- _DOCUMENT SECTION_
%%

The design of the building envelope is crucial towards attaining an optimal configuration, which
responds effectively to environmental changes in order to reduce their impact. The understanding of
energy related characteristics and the evaluation of the relevant properties of the building envelope is
an integral part of every environmental assessment. Solar energy affects significantly, the interior
environment and the energy requirements of buildings. (Lattimer & Ouelletes 2006).
However, one way to reduce the heat flux is the use of radiant barriers which reduce the heat flux
through radiation. Most building materials particularly, roofing materials are good conductor of heat.
Materials like metal and tile are commonly used in the form of sheet metal for roofing in building
construction.
The knowledge of thermal properties of different roofing material is very important in the choice of
the type of material to be used in the construction of a self- cooling or passively cooled building
design. (Etuk, et al., 2008 & Michael, et al., 2008)
However, roofing systems used in the formal and residential sector are predominantly timber or
metal truss systems with tile or profiled steel roofing, generally these roofing systems will be
complimented with a plasterboard ceiling, regulations which require that these roof assemblies are
insulated.
Therefore, thermal insulation is applied above the ceiling to achieve the thermal resistance
requirements. The requisite thermal resistance can be achieved by adding additional layers of fibrous
loft insulation or with reflective foil layers to create air-spaces or by making use of thermally
insulating board products.(Safintra roofing and steel South Africa, 2016).
In the recent observation, it has shown that roofing materials used in building design doesn‟t take
sufficient account of climate and environmental factors in the design, most especially with the
regards to the choice of roofing materials to be used. These situations would increase the energy
consumption for heating and cooling in buildings and affects comfort, health and efficiency.
Therefore, it is important to carry out adequate research on thermal properties of these roofing
materials.
1.2 Aim and Objectives
The aim of this research is to measure and compare the thermal properties of some common roofing
materials in building design in Nigeria.
The Objectives are;
i. To identify common roofing material used for buildings in Nigeria
ii. To measure and compare specific heat capacity of these materials
iii. To measure and compare thermal conductivity as well as to evaluate thermal resistivity of
the materials
iv. To measure and compare thermal diffusivity of material
v. To measure and compare thermal absorptivity of material
1.3 Significance of the study
The result of this research would enable the builder in Nigeria, to choose the best roofing materials
for the residential and industries construction that will prevent any outbreak.
1.4 Scope of the study
This research work focuses on identifying the common roofing material in Nigeria for building
design. The thermal properties of these roofing materials will then be study comparatively by
measuring conductivity, resistivity, absorptivity, diffusivity and specific heat capacity of the roofing
material. The measurement will be carry out in the laboratory for necessary computations, at the end
of the experiment the result will be show graphically.
1.5 Definition of Terms
Temperature: is measure the degree of hotness or coldness expressed in terms of any several
arbitrary scales and indicating the direction in which energy will spontaneously flow, i.e. from higher
body to lower body .Thermometer is an instrument use to measure the temperature of a system.
Heat (Q): is the transfer of energy between two objects due to temperature differences. Without
external agent doing work, heat will flow a hotter to a cooler object. Two objects of different
temperature always interact. Heat can be flow in three different ways from one object to another
through conduction, convection and radiation.
Heat flux: is the rate of heat energy transfer through a given surface per unit time.
Thermal properties: any characteristic of a material defining the substance and related to
temperature; e.g. thermal conductivity is said to be a thermal property, but electrical conductivity is
not.
Weather: is the state of the atmosphere to the degree of hot or cold, wet or dry calm or stormy, clear
or cloudy. Weather is driven by air pressure, temperature and moisture difference between one place
and another.
.

%%

- _EXERCISE TASK 1_
Could you transcribe the passage on roofing materials from "The design of" up to and including "construction."?
- _EXERCISE TASK 2_
Answer these questions from the passage on roofing materials:
(a) Through what do radiant barriers reduce the heat flux?
(b) In which country are the roofing materials studied?
(c) What are the three ways heat can flow from one object to another?
The listing that comes after this passage on roofing materials isn't needed.

- _RAW DATA_
%%

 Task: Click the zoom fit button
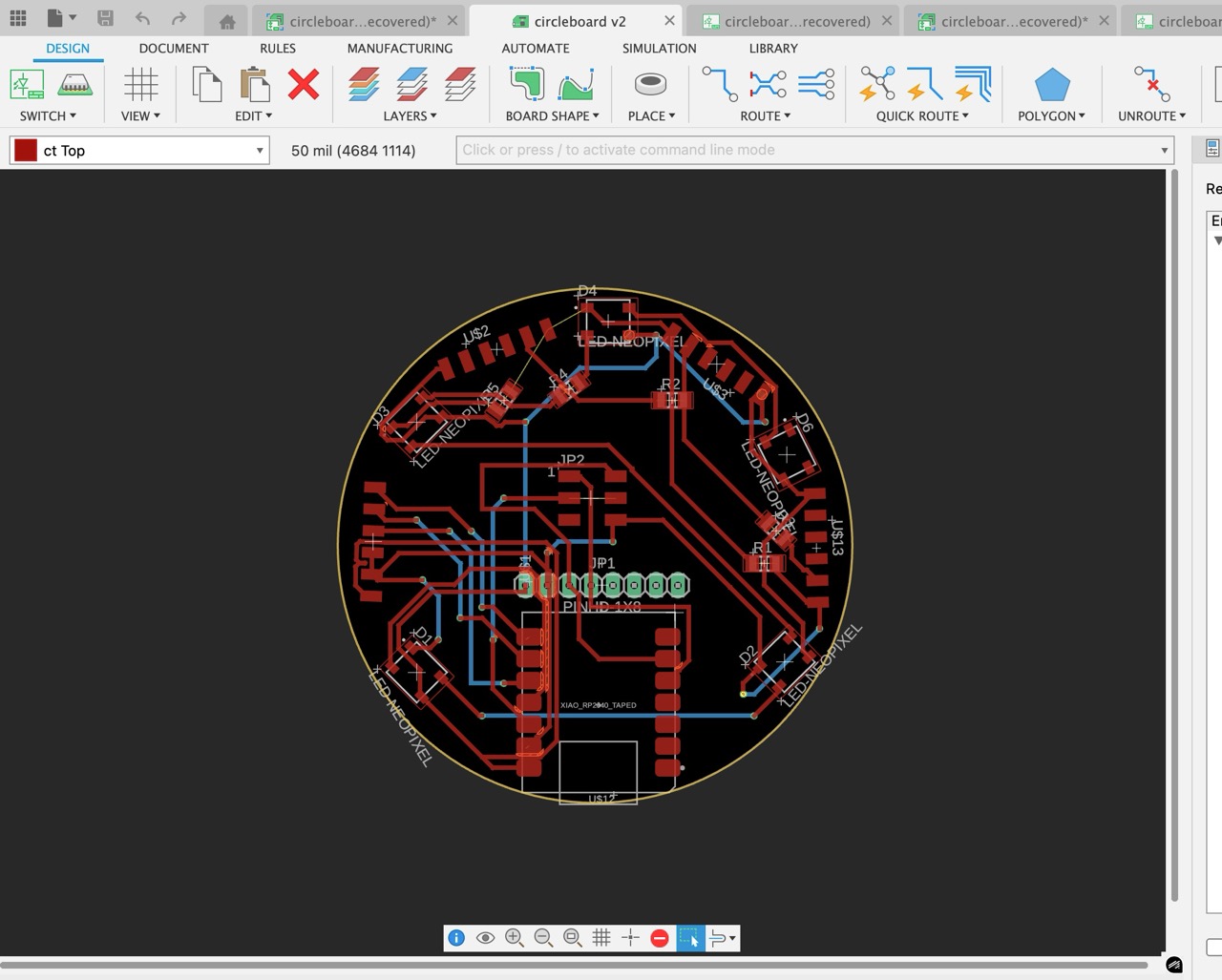[x=572, y=938]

%%

- _REPLY 1_
The design of the building envelope is crucial towards attaining an optimal configuration, which
responds effectively to environmental changes in order to reduce their impact. The understanding of
energy related characteristics and the evaluation of the relevant properties of the building envelope is
an integral part of every environmental assessment. Solar energy affects significantly, the interior
environment and the energy requirements of buildings. (Lattimer & Ouelletes 2006).
However, one way to reduce the heat flux is the use of radiant barriers which reduce the heat flux
through radiation. Most building materials particularly, roofing materials are good conductor of heat.
Materials like metal and tile are commonly used in the form of sheet metal for roofing in building
construction.

- _REPLY 2_
(a) Radiation
(b) Nigeria
(c) Conduction, convection and radiation